Vois comme de mon front la couronne est fragile !
Vois comme cet oiseau dont le nid est la tuile
Nous suit pour emporter à son frileux asile
Nos cheveux blancs pareils à la toison que file
La vieille femme assise au seuil de sa maison !

Dans un lointain qui fuit ma jeunesse recule,
Ma sève refroidie avec lenteur circule,
L'arbre quitte sa feuille et va nouer son fruit :
Ne presse pas ces jours qu'un autre doigt calcule,
Bénis plutôt ce Dieu qui place un crépuscule
Entre les bruits du soir et la paix de la nuit !
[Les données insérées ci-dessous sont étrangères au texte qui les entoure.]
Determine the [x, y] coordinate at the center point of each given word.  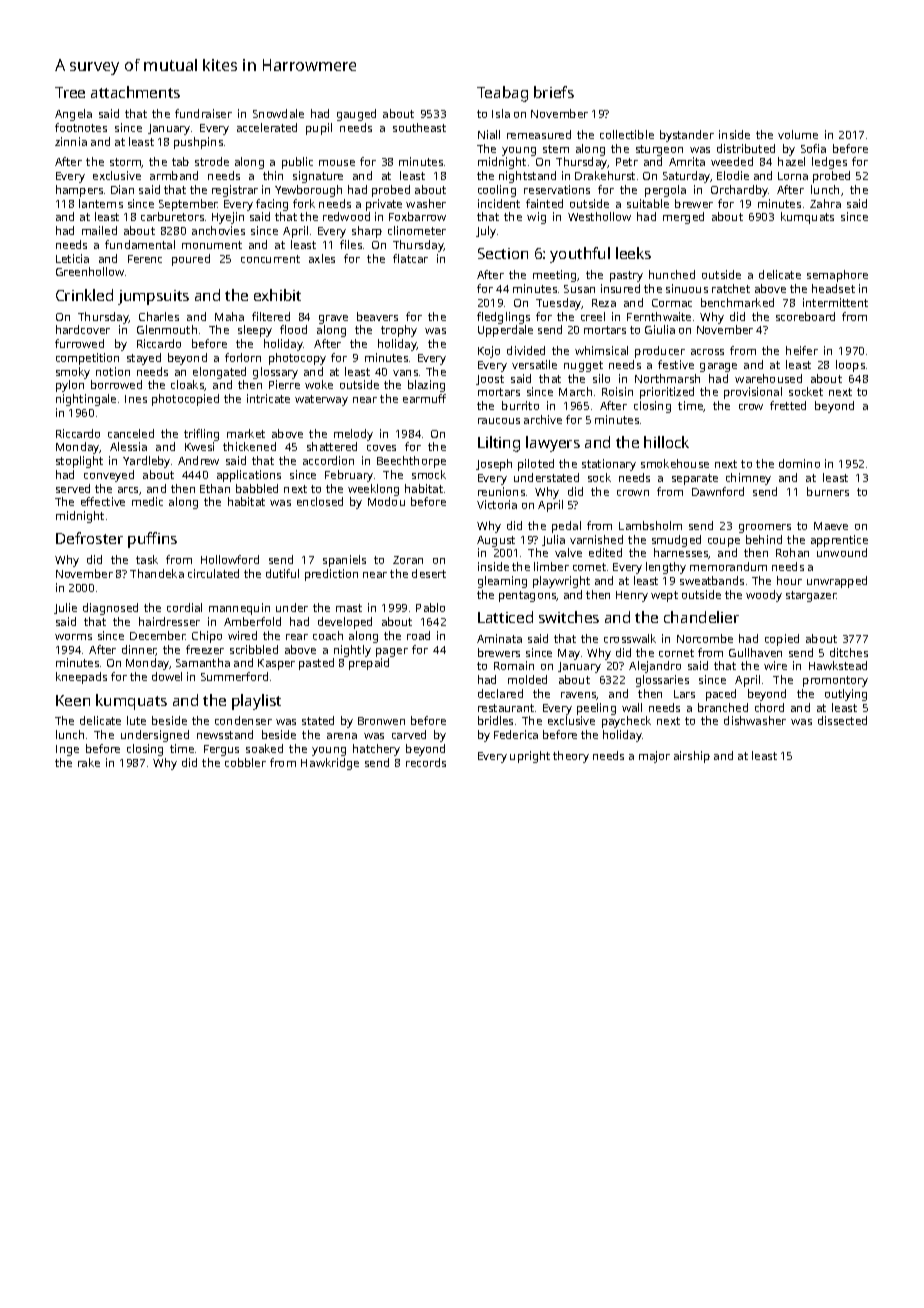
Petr [627, 162]
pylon [70, 386]
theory [571, 757]
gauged [356, 115]
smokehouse [675, 463]
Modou [386, 501]
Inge [67, 750]
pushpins [198, 143]
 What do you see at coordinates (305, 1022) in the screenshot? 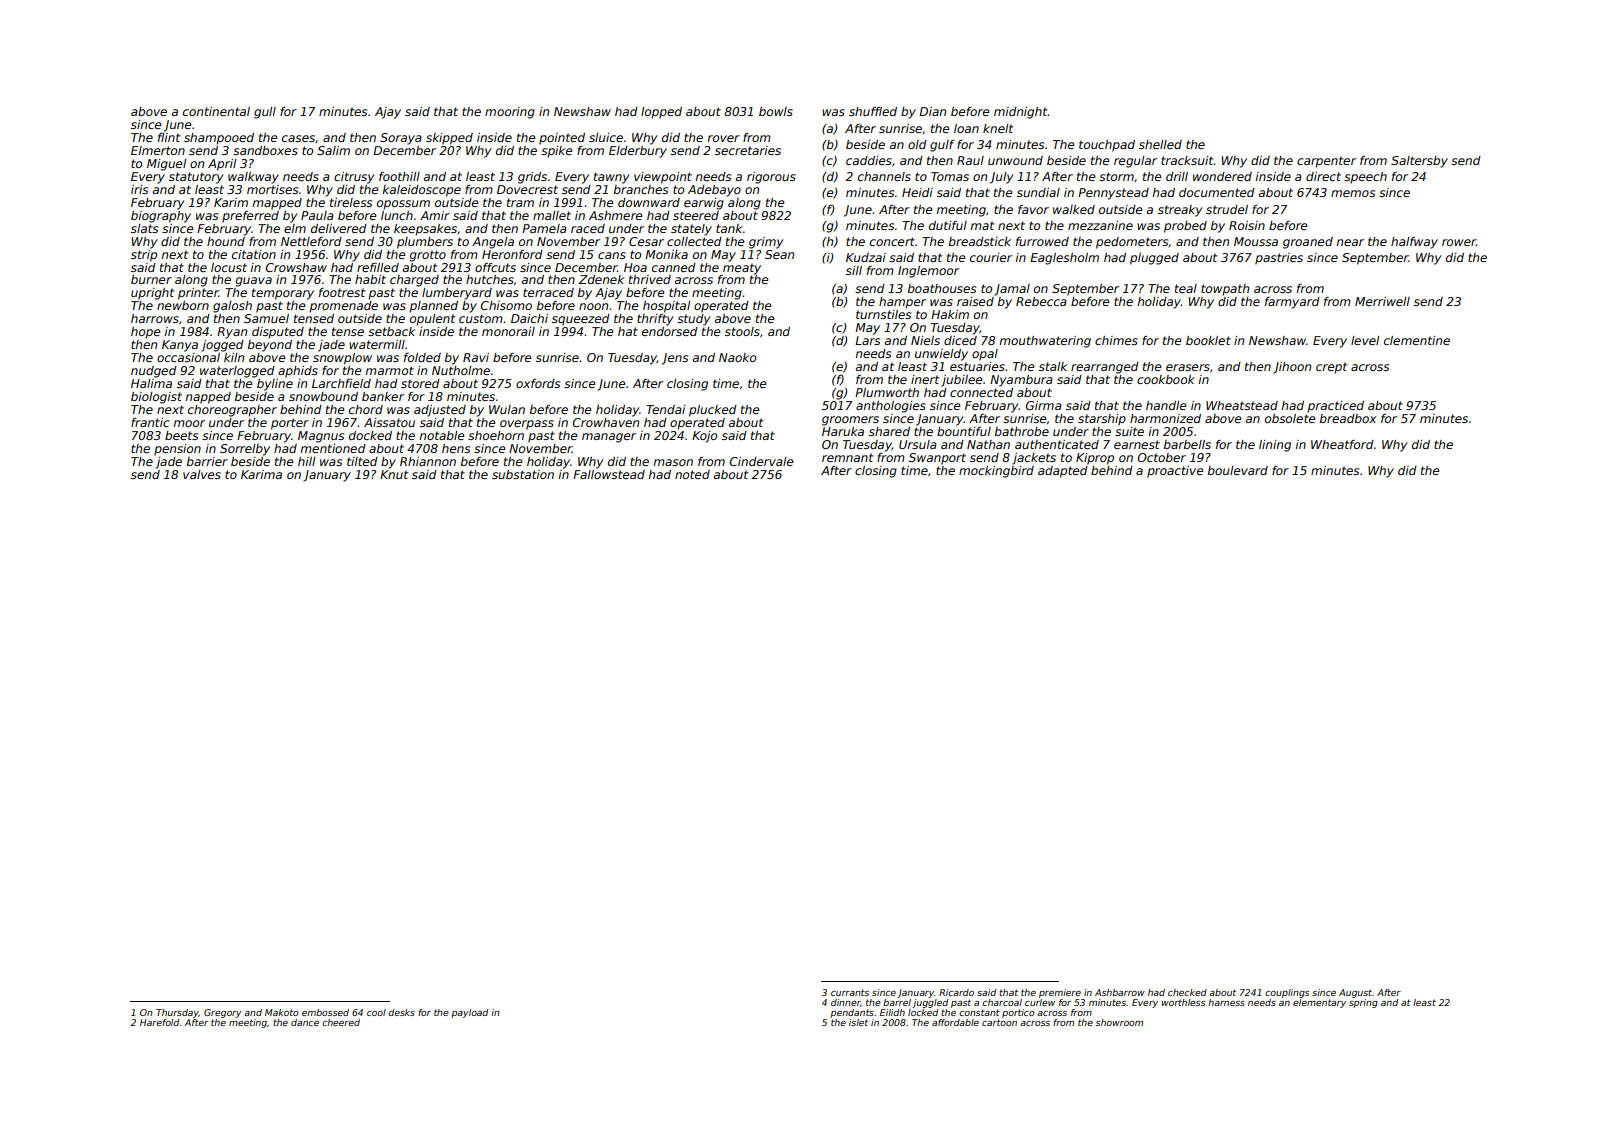
I see `dance` at bounding box center [305, 1022].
Moi qui par des concerts saluait ta naissance,
Moi qui te réveillai neuve à cette existence
Avec des chants de fête et des chants d'espérance,
Moi qui fis de ton coeur chanter chaque soupir,
Veux-tu que, remontant ma harpe qui sommeille,
Comme un David assis près d'un Saül qui veille,
Je chante encor pour t'assoupir ?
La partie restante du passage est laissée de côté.